Motivation

If a program takes a longer time than anticipated (rogue workflows), we can pinpoint where the problem is, instead of going over a lot of unnecessary logs. As a System Admin, this would be useful to find which jobs were causing delays in times. As a developer, it will be useful to see what parts of the workflow took how much time, and trying to parallelize/optimize those aspects of the workflow. From a scheduling standpoint, a user can figure out the duration of the average/ worst case runs and set the frequencies of the jobs accordingly. Setting a common standard to show metrics of MR jobs/ Spark at the workflow level will help users understand and analyze their runs better.

User Stories

Number	User Story	Priority
1	User wants to find what runs of a workflow have experienced delays in meeting SLA	H
2	User wants to see what are the stats for a workflow	H
3	User wants to know what were the reason behind the delay of certain action/run	H
4	User wants to make future resource allocation decisions based on historical performance of past runs	M
5	User wants to see a common metric across various action types to make things look uniform	L
6	User wants to see common aggregations across all runs of a workflow (see below)	H
7	User wants to see statistics across actions in a workflow	M

Design

WorkflowSlaStatsHandler is a part of the App-Fabric

On calling the /stats endpoint

We retrieve a list of all completed Workflow Runs from the Workflow Stats Dataset within the provided time range.
Using this list we calculate the statistics(percentiles requested by user) for a workflow and all its nodes and then return those stats to the user.

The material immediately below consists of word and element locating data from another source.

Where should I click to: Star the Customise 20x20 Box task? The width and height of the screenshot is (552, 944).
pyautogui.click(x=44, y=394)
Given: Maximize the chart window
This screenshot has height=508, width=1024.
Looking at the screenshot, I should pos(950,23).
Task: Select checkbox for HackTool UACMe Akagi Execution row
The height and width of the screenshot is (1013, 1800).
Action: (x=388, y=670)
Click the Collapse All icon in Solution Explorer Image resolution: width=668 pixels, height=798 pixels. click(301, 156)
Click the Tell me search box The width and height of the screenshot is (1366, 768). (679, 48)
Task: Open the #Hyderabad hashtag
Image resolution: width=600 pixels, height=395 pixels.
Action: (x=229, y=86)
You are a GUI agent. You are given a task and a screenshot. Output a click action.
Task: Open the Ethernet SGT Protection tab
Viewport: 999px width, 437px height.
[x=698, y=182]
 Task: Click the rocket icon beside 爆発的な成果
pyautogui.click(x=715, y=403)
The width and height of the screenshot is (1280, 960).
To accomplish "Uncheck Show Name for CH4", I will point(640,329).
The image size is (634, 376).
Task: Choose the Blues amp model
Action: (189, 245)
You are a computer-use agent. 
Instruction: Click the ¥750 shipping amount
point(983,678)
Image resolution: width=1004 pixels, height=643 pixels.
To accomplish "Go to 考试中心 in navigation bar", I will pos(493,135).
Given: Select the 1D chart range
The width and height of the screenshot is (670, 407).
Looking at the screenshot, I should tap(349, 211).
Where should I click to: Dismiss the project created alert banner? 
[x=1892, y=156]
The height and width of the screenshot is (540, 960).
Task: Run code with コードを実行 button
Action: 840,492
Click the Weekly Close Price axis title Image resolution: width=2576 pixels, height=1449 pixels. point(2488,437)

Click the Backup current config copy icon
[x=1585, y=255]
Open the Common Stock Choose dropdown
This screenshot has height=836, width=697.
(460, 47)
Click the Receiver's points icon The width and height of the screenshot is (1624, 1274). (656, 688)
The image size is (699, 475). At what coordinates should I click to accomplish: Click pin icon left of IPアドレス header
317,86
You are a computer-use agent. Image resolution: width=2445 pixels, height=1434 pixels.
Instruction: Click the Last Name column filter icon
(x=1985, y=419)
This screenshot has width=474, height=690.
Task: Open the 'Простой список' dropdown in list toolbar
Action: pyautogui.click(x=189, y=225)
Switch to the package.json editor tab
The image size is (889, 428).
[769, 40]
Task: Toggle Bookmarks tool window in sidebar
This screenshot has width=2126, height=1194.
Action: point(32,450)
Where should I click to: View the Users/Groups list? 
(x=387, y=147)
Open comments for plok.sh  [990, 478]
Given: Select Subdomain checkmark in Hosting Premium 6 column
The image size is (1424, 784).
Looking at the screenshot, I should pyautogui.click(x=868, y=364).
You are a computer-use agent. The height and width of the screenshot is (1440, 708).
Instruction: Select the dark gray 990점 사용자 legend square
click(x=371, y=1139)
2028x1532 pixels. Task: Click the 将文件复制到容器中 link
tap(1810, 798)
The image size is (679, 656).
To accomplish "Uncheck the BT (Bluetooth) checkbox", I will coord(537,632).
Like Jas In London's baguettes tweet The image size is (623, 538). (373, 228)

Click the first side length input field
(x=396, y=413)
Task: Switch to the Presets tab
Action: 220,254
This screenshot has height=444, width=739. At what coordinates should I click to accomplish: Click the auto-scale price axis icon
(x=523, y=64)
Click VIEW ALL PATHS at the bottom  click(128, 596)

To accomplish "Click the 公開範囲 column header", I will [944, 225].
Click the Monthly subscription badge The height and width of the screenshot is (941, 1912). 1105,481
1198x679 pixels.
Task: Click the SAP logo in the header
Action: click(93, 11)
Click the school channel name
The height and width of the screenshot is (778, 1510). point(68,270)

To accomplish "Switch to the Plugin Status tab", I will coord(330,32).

The second endpoint gives the user the ability to dig deeper into investigating what the cause was for runs to take unusually long. The /stats endpoint will, for example, return a list of all run-ids that were greater than the 99th percentile. Using those run-ids, we can dig deeper into analyzing and seeing the difference of a particular run against the normal runs of a workflow.

This endpoint provides the user the ability to configure at fine-grained level, the count of runs before and after the current run of interest and also sampling time interval. Let's say the user made a request with count=3 and time_interval=1day, we would return 7 run_ids in the result, 3 runs before the interested run and 3 after, each evenly spaced at 1 day interval.
The details will be collected from MRJobInfoFetcher, MetricsStore and MDS.
FUTURE IMPROVEMENT: Naively, this will just return a evenly spaced sampling from the interval but we could optimize it to provide those results from the range which are close to the average so that the user does not end up seeing only abnormal runs.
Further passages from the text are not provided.